++++ Input material ++++
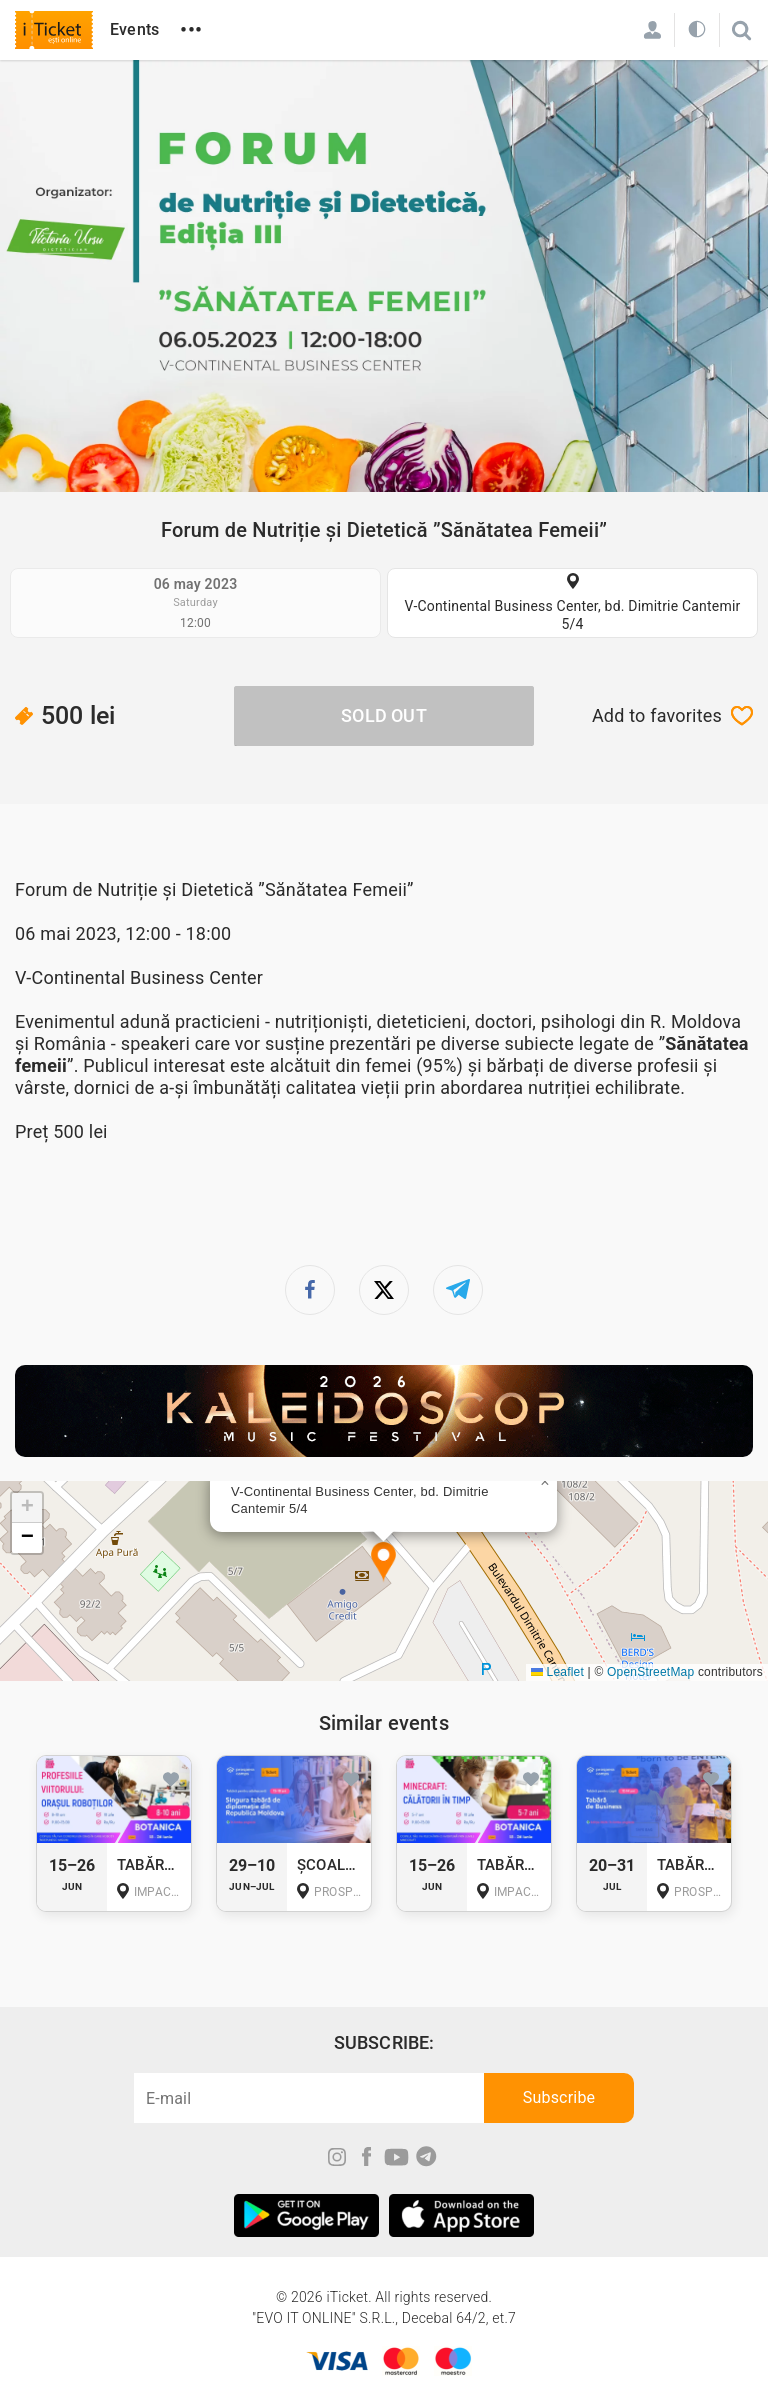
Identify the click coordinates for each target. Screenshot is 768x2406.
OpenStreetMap (650, 1672)
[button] (383, 1562)
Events (134, 29)
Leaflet (557, 1672)
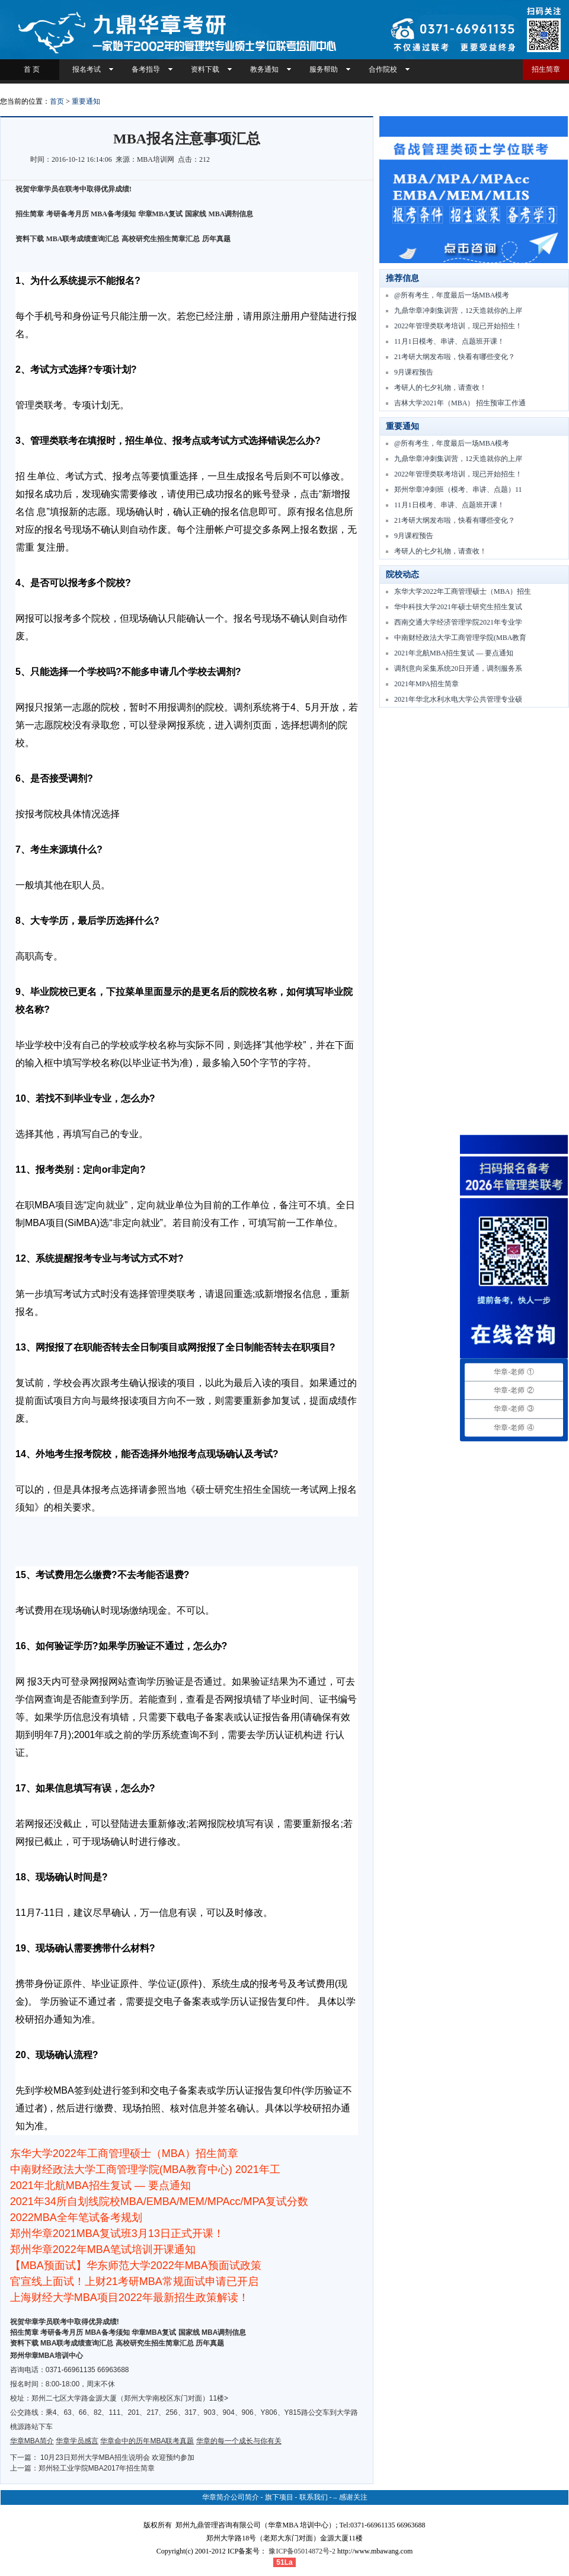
++++
Copy every line of the entries above word for word, and leave the pictures out of your answer.

Identify the click coordinates for each target. Screenshot is 768x2406.
OpenStreetMap (650, 1672)
[button] (383, 1562)
Events (134, 29)
Leaflet (557, 1672)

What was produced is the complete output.